EXERCISE DIRECTIONS ::
Go through the data line by line. Copy each one holding the string "bullet".

Pixel coordinate grounding data

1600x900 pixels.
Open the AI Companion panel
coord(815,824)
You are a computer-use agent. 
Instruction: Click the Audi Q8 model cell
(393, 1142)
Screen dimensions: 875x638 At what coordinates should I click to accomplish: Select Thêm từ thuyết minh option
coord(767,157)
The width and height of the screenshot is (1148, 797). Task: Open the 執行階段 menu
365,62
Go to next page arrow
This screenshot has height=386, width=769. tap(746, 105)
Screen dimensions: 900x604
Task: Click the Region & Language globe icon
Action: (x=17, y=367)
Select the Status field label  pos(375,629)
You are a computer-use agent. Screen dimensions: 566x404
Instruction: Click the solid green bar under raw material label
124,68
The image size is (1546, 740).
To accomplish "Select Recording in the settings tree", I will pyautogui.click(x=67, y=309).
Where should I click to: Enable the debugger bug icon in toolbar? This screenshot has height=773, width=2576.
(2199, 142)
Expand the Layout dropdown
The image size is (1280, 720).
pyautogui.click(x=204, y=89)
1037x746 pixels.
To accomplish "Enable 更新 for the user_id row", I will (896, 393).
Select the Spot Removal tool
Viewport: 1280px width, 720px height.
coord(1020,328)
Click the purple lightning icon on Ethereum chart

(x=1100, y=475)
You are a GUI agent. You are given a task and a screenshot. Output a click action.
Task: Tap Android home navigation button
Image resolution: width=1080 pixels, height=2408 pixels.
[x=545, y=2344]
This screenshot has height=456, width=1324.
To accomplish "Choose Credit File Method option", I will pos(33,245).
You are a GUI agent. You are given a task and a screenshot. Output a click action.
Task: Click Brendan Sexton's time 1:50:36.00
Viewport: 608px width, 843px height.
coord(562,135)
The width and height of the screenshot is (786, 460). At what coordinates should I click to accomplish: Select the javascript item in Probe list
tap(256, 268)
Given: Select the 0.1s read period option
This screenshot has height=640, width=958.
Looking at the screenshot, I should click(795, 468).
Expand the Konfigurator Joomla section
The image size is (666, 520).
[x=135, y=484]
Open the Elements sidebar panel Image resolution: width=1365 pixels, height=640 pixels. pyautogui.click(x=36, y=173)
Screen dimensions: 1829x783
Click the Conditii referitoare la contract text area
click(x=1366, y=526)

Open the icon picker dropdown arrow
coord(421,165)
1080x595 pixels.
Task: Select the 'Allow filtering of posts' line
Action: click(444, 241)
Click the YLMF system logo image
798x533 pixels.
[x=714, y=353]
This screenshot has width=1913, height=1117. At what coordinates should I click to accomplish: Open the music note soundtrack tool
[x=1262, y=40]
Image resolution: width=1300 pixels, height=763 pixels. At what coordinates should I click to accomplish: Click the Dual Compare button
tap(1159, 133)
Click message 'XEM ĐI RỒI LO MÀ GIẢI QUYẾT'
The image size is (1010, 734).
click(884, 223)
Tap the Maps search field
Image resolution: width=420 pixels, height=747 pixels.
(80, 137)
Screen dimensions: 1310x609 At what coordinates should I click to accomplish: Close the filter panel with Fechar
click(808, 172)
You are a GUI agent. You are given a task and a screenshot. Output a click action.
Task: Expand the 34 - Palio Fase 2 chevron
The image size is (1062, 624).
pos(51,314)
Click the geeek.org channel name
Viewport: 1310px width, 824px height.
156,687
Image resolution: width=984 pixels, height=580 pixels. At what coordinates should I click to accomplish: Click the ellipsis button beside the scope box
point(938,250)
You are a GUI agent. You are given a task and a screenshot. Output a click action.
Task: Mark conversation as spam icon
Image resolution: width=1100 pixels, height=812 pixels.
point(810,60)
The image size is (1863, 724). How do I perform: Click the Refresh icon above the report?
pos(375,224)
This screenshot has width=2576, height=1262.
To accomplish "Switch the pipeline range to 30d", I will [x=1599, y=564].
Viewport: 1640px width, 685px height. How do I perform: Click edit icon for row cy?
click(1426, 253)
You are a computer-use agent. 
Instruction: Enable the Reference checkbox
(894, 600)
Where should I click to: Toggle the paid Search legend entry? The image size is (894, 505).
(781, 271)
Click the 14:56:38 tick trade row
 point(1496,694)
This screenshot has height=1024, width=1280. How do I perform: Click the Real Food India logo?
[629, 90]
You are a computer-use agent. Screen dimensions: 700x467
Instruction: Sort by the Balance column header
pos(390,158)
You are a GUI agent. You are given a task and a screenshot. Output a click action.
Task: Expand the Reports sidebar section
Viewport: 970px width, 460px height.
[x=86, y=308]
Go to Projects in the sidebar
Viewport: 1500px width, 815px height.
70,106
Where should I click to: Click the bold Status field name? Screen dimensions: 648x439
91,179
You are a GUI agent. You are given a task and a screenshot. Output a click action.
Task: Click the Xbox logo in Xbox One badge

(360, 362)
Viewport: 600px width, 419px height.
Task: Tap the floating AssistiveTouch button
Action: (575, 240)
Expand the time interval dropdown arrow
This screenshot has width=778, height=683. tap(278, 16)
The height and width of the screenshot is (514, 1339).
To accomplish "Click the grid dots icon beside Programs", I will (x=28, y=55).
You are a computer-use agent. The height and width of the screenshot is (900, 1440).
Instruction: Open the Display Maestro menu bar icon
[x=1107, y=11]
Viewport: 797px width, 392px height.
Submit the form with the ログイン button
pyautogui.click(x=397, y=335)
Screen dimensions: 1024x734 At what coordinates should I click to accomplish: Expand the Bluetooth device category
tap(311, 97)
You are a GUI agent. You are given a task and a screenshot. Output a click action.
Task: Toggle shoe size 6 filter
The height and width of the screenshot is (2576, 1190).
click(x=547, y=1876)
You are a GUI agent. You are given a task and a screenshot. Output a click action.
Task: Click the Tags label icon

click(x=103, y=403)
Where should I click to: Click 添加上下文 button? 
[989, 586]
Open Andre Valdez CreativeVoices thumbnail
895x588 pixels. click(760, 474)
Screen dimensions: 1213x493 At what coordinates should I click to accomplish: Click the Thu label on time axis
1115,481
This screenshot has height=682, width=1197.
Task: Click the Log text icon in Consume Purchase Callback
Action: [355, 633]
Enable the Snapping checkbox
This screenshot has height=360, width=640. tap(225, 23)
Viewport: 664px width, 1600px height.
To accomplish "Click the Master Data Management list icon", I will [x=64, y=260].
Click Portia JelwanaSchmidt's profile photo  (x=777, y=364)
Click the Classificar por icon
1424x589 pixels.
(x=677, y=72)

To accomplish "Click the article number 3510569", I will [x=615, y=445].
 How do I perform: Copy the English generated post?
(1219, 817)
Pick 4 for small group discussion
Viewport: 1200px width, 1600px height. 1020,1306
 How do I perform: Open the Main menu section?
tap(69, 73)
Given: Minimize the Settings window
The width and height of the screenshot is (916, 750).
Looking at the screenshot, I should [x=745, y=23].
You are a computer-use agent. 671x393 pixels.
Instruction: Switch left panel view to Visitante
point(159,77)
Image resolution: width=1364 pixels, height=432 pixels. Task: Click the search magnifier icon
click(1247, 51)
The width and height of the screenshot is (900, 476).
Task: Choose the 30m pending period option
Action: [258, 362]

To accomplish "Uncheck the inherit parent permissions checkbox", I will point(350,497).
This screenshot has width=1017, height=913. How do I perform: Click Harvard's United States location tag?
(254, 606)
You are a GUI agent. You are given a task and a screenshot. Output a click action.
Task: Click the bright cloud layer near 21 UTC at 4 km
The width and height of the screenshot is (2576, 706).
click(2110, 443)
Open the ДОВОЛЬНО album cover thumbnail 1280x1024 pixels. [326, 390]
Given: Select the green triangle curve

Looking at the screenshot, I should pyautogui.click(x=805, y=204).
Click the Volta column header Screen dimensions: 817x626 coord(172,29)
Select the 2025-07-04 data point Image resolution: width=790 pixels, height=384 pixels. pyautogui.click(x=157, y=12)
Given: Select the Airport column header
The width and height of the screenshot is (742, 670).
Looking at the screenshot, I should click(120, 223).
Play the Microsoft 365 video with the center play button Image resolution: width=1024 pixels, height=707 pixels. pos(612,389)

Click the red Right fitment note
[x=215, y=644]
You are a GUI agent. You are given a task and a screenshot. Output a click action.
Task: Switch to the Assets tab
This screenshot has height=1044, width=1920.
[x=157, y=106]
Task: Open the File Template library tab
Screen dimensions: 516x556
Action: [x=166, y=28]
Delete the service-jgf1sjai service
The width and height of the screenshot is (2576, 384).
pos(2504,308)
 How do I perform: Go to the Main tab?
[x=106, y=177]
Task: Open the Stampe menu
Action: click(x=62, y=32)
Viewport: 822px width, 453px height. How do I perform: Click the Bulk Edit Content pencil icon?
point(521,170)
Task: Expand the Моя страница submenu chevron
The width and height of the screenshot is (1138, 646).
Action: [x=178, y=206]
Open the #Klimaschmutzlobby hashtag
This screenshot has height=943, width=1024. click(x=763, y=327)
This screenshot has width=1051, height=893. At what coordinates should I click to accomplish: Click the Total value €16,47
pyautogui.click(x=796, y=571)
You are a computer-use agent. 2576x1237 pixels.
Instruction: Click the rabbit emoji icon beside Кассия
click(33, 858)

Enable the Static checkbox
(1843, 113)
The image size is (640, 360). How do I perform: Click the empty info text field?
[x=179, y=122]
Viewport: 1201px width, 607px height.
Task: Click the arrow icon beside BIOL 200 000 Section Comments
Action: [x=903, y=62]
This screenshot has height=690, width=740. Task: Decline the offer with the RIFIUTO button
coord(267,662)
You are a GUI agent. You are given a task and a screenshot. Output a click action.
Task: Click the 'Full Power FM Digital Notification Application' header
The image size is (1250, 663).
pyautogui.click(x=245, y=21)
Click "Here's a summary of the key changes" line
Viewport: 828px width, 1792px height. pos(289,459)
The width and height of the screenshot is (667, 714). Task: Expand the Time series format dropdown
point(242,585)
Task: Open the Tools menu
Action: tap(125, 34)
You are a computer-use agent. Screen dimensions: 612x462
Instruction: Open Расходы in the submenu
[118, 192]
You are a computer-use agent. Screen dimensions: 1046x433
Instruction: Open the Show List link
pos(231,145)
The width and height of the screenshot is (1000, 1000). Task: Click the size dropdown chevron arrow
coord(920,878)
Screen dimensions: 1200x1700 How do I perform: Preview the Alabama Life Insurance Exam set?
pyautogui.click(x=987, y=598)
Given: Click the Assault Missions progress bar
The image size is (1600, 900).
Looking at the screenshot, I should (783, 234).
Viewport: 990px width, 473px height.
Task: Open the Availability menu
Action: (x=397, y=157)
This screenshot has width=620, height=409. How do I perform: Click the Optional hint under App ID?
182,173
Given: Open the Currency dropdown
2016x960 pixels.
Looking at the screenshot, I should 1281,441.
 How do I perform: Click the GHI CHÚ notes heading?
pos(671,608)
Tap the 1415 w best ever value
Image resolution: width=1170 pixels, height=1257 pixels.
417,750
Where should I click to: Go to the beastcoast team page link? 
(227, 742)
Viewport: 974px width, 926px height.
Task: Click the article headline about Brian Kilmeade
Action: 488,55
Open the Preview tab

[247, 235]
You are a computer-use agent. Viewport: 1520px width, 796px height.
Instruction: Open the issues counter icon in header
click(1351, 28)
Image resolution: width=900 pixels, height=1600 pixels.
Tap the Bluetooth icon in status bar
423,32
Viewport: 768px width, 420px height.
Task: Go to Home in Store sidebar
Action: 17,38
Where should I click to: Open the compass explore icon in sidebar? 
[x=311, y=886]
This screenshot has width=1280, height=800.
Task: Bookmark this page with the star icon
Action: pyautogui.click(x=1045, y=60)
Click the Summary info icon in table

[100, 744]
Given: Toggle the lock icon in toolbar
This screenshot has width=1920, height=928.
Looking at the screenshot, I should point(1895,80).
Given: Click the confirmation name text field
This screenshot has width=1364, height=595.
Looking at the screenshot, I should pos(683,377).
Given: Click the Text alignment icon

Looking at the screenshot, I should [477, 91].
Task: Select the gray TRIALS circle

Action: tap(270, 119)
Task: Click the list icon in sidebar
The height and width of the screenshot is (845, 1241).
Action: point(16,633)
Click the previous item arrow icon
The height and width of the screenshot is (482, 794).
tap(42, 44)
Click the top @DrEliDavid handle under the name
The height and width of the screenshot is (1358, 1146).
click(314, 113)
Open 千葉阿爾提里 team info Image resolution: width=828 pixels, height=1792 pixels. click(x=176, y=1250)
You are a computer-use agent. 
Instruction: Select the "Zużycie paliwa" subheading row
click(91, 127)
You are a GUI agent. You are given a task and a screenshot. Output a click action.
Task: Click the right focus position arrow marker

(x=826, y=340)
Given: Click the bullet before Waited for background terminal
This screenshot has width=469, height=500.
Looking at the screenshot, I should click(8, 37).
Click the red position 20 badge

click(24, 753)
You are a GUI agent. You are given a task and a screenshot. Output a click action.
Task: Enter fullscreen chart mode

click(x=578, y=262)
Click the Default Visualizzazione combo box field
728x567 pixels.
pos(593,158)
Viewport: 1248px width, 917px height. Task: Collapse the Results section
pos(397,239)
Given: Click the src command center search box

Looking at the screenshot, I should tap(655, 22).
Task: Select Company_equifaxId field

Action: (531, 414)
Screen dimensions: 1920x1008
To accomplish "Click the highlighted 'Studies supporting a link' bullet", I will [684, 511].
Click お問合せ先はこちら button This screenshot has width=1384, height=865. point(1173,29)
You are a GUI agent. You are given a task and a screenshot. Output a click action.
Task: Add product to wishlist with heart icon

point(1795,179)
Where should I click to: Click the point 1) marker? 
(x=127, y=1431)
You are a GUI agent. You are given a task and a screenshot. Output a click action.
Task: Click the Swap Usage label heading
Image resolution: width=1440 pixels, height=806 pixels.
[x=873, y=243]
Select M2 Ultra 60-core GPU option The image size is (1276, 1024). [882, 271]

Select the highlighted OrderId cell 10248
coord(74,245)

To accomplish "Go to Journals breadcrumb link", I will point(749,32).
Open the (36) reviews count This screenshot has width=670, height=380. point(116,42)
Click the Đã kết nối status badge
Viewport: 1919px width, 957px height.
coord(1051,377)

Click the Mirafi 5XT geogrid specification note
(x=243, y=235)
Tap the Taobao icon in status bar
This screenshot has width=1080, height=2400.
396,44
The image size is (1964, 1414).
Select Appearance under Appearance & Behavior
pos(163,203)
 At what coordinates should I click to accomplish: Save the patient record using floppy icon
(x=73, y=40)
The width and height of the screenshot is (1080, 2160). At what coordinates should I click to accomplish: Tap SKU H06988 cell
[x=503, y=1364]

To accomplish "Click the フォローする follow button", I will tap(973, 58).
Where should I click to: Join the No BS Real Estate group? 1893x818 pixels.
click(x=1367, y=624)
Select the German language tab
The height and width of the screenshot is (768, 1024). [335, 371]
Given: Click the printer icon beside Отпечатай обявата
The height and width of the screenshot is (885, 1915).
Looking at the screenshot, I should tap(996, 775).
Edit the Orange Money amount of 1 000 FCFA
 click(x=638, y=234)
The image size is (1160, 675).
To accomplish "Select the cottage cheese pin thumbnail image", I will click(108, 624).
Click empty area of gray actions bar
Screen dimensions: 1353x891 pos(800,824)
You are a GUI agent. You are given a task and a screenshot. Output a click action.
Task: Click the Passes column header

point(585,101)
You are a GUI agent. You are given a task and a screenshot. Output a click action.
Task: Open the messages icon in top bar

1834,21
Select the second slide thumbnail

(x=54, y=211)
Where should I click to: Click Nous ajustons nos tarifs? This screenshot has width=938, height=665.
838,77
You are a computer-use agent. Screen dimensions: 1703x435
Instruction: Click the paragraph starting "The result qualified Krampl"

WRITTEN SOLUTION ::
Given: Click the bullet before Waited for background terminal
To accomplish "Click the highlighted 'Studies supporting a link' bullet", I will [684, 511].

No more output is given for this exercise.